It wasn’t that long ago that the Big Four networks put out the Gone Fishin’ sign at season’s end, filling summer with reruns of their comedies and dramas.
But in the DVR era, people have largely stopped watching repeats — of both current network shows and off-net syndicated series on cable — and networks of all stripes have stepped up their output of originals to keep ratings from tumbling.
If 40 is the new 30, and orange can be the new black, why can’t summer be the new September? It certainly feels like it, because there will be a smorgasbord of scripted series rolling out the next couple of months.
A Variety analysis of summer schedules found that in the two-month period from May 20 to July 20, an unprecedented 29 scripted series are premiering across a total of 14 broadcast and cable networks — comparable to the 27 scripted series that bowed (mostly on the broadcast nets) in a similar window last fall (Sept. 15-Nov. 15).
But the new comedies and dramas aren’t even half of the scripted options for viewers, as 30 returning shows (across 17 networks) will also air. Add in three Netflix series, and a whopping 62 new and returning scripted skeins will premiere between the night of “The Voice” finale and Major League Baseball’s All-Star game.
“Six Feet Under,” “Monk” and “The Closer” all broke out in part because of a dearth of competition during summer. Those bowing this summer won’t have that luxury.
“It is exponentially more competitive every year,” says Michael Wright, president, head of programming for TNT. “When we launched ‘Closer’ in 2005, it was one of the only originals.”
But now with so many networks in the summer scripted pool, simply getting on viewers’ radars is a challenge.
“Awareness is everything,” he says. “Letting the audience know something is on is our top priority.”

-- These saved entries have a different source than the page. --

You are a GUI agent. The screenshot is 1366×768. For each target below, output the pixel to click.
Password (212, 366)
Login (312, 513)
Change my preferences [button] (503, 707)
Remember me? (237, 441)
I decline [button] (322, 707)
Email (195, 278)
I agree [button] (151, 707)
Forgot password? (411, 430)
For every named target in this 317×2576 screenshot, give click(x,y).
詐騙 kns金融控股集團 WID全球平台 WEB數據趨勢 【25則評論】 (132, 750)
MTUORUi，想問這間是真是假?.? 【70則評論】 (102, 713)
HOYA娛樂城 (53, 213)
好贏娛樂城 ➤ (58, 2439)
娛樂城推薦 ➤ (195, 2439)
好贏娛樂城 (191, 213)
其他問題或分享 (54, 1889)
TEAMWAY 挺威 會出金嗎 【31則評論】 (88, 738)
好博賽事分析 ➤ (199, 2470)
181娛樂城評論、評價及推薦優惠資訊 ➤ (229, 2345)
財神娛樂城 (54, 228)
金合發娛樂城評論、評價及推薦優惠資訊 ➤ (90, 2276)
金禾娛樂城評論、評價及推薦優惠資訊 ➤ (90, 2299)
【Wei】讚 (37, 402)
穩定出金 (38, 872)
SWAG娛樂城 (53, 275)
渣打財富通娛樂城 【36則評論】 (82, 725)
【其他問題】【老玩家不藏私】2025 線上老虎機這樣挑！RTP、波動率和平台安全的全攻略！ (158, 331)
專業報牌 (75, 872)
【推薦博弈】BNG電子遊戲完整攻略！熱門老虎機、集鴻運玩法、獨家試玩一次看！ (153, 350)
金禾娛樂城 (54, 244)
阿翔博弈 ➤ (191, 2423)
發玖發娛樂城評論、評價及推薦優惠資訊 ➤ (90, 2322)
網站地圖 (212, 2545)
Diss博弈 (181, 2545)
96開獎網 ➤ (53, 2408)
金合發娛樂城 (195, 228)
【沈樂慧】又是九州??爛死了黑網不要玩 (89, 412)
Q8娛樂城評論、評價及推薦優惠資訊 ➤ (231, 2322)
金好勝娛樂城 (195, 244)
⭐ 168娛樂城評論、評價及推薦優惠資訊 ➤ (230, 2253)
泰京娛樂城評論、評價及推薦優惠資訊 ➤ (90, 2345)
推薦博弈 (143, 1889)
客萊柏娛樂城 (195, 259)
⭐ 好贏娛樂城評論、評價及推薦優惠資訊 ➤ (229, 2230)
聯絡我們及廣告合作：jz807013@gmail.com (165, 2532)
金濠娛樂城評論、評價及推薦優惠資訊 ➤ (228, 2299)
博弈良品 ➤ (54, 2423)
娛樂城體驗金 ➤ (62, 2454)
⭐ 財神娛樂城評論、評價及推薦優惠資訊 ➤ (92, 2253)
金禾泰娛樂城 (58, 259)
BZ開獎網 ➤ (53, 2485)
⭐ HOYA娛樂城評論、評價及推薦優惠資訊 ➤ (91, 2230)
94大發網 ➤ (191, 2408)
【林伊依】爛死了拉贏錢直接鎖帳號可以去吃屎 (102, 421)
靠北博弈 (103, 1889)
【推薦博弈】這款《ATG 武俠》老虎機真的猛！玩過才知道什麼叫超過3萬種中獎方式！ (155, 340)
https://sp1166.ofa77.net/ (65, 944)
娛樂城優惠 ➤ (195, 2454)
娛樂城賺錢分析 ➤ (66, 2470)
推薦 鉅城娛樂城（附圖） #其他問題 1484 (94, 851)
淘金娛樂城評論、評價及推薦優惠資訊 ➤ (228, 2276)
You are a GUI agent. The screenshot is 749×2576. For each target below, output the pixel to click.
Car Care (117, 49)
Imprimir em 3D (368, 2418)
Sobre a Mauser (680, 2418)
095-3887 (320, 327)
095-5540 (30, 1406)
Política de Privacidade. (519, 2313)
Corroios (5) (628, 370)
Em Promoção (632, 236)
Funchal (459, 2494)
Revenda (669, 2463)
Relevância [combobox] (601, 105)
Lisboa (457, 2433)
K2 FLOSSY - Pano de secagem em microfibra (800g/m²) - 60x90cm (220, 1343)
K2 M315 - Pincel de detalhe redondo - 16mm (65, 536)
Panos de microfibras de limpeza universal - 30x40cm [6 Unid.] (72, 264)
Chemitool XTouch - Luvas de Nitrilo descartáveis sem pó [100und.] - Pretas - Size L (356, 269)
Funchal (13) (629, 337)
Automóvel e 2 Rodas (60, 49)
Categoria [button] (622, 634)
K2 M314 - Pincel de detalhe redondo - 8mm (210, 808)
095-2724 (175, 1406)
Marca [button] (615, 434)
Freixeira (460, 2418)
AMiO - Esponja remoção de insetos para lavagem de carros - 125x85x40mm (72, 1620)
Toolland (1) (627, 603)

TNT will have the NBA Playoffs as a promotional platform to launch Bochco’s “Murder in the First” on June 9 and Bay’s “The Last Ship” on June 22. And toward the end of summer, on Aug. 13, it will premiere “Legends,” from “Homeland’s” Howard Gordon and Alexander Cary and “Fringe” co-executive producer David Wilcox.
ABC planned on premiering “The Astronaut Wives Club” this summer, but has pushed it to midseason. That still leaves it with “Black Box,” which bowed in late April and will continue into summer, and returnee “Mistresses” (season 2 bowed June 2). The Alphabet will also again air Canadian imports “Motive” (season 2 bowed May 21) and “Rookie Blue” (season 5 premieres June 19).
Fox dramas “24: Live Another Day” (premiered May 5) and “Gang Related” (May 22) will continue into summer, as will NBC’s medical series “The Night Shift” (May 27) and “Crossbones” (May 30), with John Malkovich as Blackbeard.
CBS, which was very light on scripted summer fare up until a couple of years ago, will air four firstrun dramas — including another season of last year’s breakout “Under the Dome.” The series returns June 30, and event series “Extant,” starring Halle Berry, bows July 9.
The Eye also has crimer “Unforgettable” and new legal soap “Reckless,” which kick off the net’s summer scripted splurge as a two-hour Sunday block on June 29.
As it is during the traditional TV season, Sunday will be the summer’s most crowded night of the week for dramas — home to a dozen originals. The list includes returning series “Falling Skies” on TNT (June 22), “True Blood” on HBO (June 22), “Masters of Sex” and “Ray Donovan” on Showtime (both July 13) and “Unforgettable” on CBS.
Among the Sunday newbies: AMC’s “Halt and Catch Fire” (premiered June 1), BBC America’s “The Musketeers” (June 22), TNT’s “The Last Ship” (June 22) and HBO’s “The Leftovers” (June 29).
USA, a network long associated with summer dramas, has the very different duo of “Rush” (about a bad-boy medical fixer) and “Satisfaction” (a look at modern marriage); perhaps because they are unlike anything else on USA, the newbies will air back-to-back on Thursdays, starting July 17.
ABC Family is adding drama “Chasing Life” (June 10) and comedies “Young and Happy” and Jenni Garth-Tori Spelling entry “Mystery Girls” (both on June 25).
On the broadcast comedy front, CW has the new “Backpackers” and “Seed” (both bowing July 14), with the former originally created as a digital series for the CW’s digital studio, CW Seed. NBC served up “Undateable” (May 29) and then tees up “Welcome to Sweden” and “Working the Engels” (July 10).
It won’t be a laughing matter, though, if the networks cannibalize each other in their quest to be original.